(Stored items)
--------------------------------------------------
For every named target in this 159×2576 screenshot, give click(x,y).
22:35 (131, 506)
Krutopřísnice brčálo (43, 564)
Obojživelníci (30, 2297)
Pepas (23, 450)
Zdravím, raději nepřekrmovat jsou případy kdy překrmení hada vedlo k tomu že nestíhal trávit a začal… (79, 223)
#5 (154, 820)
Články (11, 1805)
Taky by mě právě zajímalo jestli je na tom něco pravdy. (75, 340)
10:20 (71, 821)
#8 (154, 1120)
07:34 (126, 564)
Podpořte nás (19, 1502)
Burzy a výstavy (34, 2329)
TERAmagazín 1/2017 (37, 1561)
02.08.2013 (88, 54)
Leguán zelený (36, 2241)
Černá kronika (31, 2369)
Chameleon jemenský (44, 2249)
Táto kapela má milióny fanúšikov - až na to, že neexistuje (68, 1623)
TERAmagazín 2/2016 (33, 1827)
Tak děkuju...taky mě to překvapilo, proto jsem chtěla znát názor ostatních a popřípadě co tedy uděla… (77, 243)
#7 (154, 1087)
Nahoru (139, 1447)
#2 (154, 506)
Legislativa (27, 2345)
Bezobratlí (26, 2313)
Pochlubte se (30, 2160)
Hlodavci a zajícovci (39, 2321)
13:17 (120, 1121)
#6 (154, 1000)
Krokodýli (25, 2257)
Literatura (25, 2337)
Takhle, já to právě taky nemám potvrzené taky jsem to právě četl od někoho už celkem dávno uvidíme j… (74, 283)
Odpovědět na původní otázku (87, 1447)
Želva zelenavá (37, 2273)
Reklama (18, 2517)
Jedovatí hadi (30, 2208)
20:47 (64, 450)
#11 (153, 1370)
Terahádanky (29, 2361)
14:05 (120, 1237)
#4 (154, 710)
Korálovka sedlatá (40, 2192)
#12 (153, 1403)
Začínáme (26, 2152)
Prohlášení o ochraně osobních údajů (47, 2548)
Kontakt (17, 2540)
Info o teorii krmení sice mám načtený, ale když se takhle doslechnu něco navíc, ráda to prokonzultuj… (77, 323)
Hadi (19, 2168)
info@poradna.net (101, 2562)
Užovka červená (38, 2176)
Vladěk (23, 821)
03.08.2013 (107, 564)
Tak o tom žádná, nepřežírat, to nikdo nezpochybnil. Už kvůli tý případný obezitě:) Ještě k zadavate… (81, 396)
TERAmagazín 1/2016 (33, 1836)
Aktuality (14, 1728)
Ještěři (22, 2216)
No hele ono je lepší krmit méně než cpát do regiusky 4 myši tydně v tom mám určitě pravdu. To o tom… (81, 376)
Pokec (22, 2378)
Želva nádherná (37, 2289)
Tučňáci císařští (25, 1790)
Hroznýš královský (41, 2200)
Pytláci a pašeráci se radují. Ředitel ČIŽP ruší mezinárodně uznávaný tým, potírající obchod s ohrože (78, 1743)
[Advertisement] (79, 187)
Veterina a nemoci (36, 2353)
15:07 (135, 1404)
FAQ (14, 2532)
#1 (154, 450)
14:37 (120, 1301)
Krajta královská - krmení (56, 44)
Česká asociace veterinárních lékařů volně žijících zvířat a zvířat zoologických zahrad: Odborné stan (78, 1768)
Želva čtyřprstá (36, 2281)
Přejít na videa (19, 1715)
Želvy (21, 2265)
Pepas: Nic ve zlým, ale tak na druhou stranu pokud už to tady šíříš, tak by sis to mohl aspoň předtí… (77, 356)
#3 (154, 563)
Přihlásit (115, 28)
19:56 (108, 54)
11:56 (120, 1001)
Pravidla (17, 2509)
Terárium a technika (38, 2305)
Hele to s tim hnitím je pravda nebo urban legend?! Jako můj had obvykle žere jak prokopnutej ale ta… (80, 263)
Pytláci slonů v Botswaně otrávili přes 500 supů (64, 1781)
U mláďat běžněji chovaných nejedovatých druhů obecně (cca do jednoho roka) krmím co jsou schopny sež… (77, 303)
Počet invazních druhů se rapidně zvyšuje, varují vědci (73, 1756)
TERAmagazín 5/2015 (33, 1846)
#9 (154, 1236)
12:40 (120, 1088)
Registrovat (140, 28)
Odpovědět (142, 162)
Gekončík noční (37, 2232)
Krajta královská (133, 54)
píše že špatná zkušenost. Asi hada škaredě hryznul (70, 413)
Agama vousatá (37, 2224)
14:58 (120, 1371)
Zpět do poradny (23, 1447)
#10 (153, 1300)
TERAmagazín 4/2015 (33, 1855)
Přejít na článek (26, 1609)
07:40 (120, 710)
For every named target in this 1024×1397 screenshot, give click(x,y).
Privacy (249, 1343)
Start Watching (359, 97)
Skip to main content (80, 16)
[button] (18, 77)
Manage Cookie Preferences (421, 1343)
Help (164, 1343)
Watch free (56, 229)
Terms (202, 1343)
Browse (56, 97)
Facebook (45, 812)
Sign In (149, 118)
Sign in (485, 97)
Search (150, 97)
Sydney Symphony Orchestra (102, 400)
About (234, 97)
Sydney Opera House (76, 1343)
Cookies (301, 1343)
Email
--------------------------------------------------
- Aim of the exercise: Without leaving anything out, quote all the data.

- Solution to this task:
For every named target in this 159×2576 screenshot, give click(x,y).
22:35 (131, 506)
Krutopřísnice brčálo (43, 564)
Obojživelníci (30, 2297)
Pepas (23, 450)
Zdravím, raději nepřekrmovat jsou případy kdy překrmení hada vedlo k tomu že nestíhal trávit a začal… (79, 223)
#5 (154, 820)
Články (11, 1805)
Taky by mě právě zajímalo jestli je na tom něco pravdy. (75, 340)
10:20 (71, 821)
#8 (154, 1120)
07:34 (126, 564)
Podpořte nás (19, 1502)
Burzy a výstavy (34, 2329)
TERAmagazín 1/2017 (37, 1561)
02.08.2013 (88, 54)
Leguán zelený (36, 2241)
Černá kronika (31, 2369)
Chameleon jemenský (44, 2249)
Táto kapela má milióny fanúšikov - až na to, že neexistuje (68, 1623)
TERAmagazín 2/2016 (33, 1827)
Tak děkuju...taky mě to překvapilo, proto jsem chtěla znát názor ostatních a popřípadě co tedy uděla… (77, 243)
#7 (154, 1087)
Nahoru (139, 1447)
#2 (154, 506)
Legislativa (27, 2345)
Bezobratlí (26, 2313)
Pochlubte se (30, 2160)
Hlodavci a zajícovci (39, 2321)
13:17 (120, 1121)
#6 (154, 1000)
Krokodýli (25, 2257)
Literatura (25, 2337)
Takhle, já to právě taky nemám potvrzené taky jsem to právě četl od někoho už celkem dávno uvidíme j… (74, 283)
Odpovědět na původní otázku (87, 1447)
Želva zelenavá (37, 2273)
Reklama (18, 2517)
Jedovatí hadi (30, 2208)
20:47 (64, 450)
#11 (153, 1370)
Terahádanky (29, 2361)
14:05 (120, 1237)
#4 (154, 710)
Korálovka sedlatá (40, 2192)
#12 (153, 1403)
Začínáme (26, 2152)
Prohlášení o ochraně osobních údajů (47, 2548)
Kontakt (17, 2540)
Info o teorii krmení sice mám načtený, ale když se takhle doslechnu něco navíc, ráda to prokonzultuj… (77, 323)
Hadi (19, 2168)
info@poradna.net (101, 2562)
Užovka červená (38, 2176)
Vladěk (23, 821)
03.08.2013 (107, 564)
Tak o tom žádná, nepřežírat, to nikdo nezpochybnil. Už kvůli tý případný obezitě:) Ještě k zadavate… (81, 396)
TERAmagazín 1/2016 (33, 1836)
Aktuality (14, 1728)
Ještěři (22, 2216)
No hele ono je lepší krmit méně než cpát do regiusky 4 myši tydně v tom mám určitě pravdu. To o tom… (81, 376)
Pokec (22, 2378)
Želva nádherná (37, 2289)
Tučňáci císařští (25, 1790)
Hroznýš královský (41, 2200)
Pytláci a pašeráci se radují. Ředitel ČIŽP ruší mezinárodně uznávaný tým, potírající obchod s ohrože (78, 1743)
[Advertisement] (79, 187)
Veterina a nemoci (36, 2353)
15:07 (135, 1404)
FAQ (14, 2532)
#1 (154, 450)
14:37 (120, 1301)
Krajta královská - krmení (56, 44)
Česká asociace veterinárních lékařů volně žijících zvířat a zvířat zoologických zahrad: Odborné stan (78, 1768)
Želva čtyřprstá (36, 2281)
Přejít na videa (19, 1715)
Želvy (21, 2265)
Pepas: Nic ve zlým, ale tak na druhou stranu pokud už to tady šíříš, tak by sis to mohl aspoň předtí… (77, 356)
#3 (154, 563)
Přihlásit (115, 28)
19:56 (108, 54)
11:56 (120, 1001)
Pravidla (17, 2509)
Terárium a technika (38, 2305)
Hele to s tim hnitím je pravda nebo urban legend?! Jako můj had obvykle žere jak prokopnutej ale ta… (80, 263)
Pytláci slonů v Botswaně otrávili přes 500 supů (64, 1781)
U mláďat běžněji chovaných nejedovatých druhů obecně (cca do jednoho roka) krmím co jsou schopny sež… (77, 303)
Počet invazních druhů se rapidně zvyšuje, varují vědci (73, 1756)
TERAmagazín 5/2015 (33, 1846)
#9 (154, 1236)
12:40 (120, 1088)
Registrovat (140, 28)
Odpovědět (142, 162)
Gekončík noční (37, 2232)
Krajta královská (133, 54)
píše že špatná zkušenost. Asi hada škaredě hryznul (70, 413)
Agama vousatá (37, 2224)
14:58 (120, 1371)
Zpět do poradny (23, 1447)
#10 (153, 1300)
TERAmagazín 4/2015 (33, 1855)
Přejít na článek (26, 1609)
07:40 (120, 710)
For every named target in this 1024×1397 screenshot, give click(x,y).
Privacy (249, 1343)
Start Watching (359, 97)
Skip to main content (80, 16)
[button] (18, 77)
Manage Cookie Preferences (421, 1343)
Help (164, 1343)
Watch free (56, 229)
Terms (202, 1343)
Browse (56, 97)
Facebook (45, 812)
Sign In (149, 118)
Sign in (485, 97)
Search (150, 97)
Sydney Symphony Orchestra (102, 400)
About (234, 97)
Sydney Opera House (76, 1343)
Cookies (301, 1343)
Email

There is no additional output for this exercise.